Photo: Barbie Robinson. One of those blooper moments from a photoshoot when the Lila of the Goddess dismantled my serious austerity!

The proposition about spiritual practice is that it is a serious thing. We have to have a rigid routine, control the mind, control the senses, control the body, be contemptuous of frivolity and come to stillness. We have had this dominant view of spirituality for centuries across most major traditions. And in these days of chaos and breakdown, we may be able to consider whether these paradigms have served us well to live in a Reality which is complex, ambiguous and sensory.

Lila is the soil of ancient embodied Goddess traditions. The Sanskrit word Lila has many layers of meaning—child-like play, amusement, teasing of a lover, semblance, diversion, elegance and beauty. The doorway practice for most Goddesses is Lila, the state of being of playfulness. This is not the same as childishness. To embody this is to be curious, adventurous, open, joyful, flowing, present, and without an addiction to the importance of one’s idea of oneself and all that we already know. In fact it is one of the ways in which we step outside the “I”, which is the mind’s borrowed or inherited narrative of our likes and dislikes.

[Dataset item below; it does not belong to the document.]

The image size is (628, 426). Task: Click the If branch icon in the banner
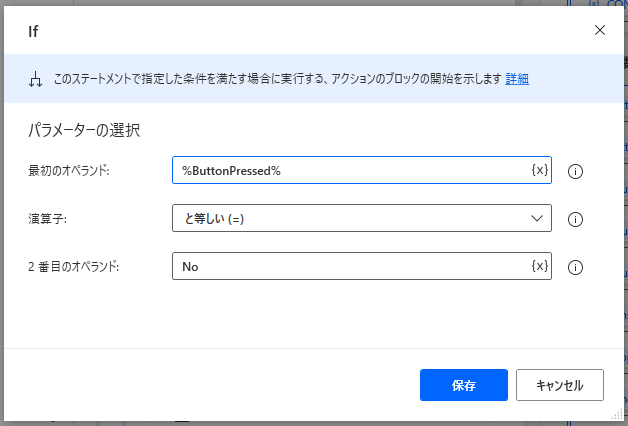(x=36, y=80)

Today there is neuroscience research which says that the brain creates new pathways exponentially faster through play than through mechanical repetitions. The challenge is that the mind does not value play because it does not conform to the linear cause-effect framework that is the mind’s nature. Lila in dance practice is a sophisticated constellation of movement, narrative or archetypal content, and specific invitations to states of being—all of which allow for a transformative and hitherto unknown Rasa or expansive sensation.

Lila does not imitate children or the ideas of play. It is not “acting”. Our memory or “knowing” of play is the beginning of Lila but the practice is far beyond that doorway of the known.

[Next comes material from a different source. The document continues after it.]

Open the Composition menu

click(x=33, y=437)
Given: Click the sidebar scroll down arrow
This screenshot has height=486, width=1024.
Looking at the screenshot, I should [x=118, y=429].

When I teach women, I invite them to look at their practice and their lives through Lila. Rather than a mechanical approach of the known and the mapped, I suggest allowing the practice to live, and emerge when it pleases. Lila frees you from the mechanical dominion of the mind, those brutal regimes of repetition and control. For women, these regimes mirror those that have served to restrain us from manifesting our passion, creativity and sensuality. How can they offer unconditional freedom when they are the very same paradigms that serve to enslave us!

My invitation to you—even if you only dance once in your week, let it be playful, passionate, free and revelatory.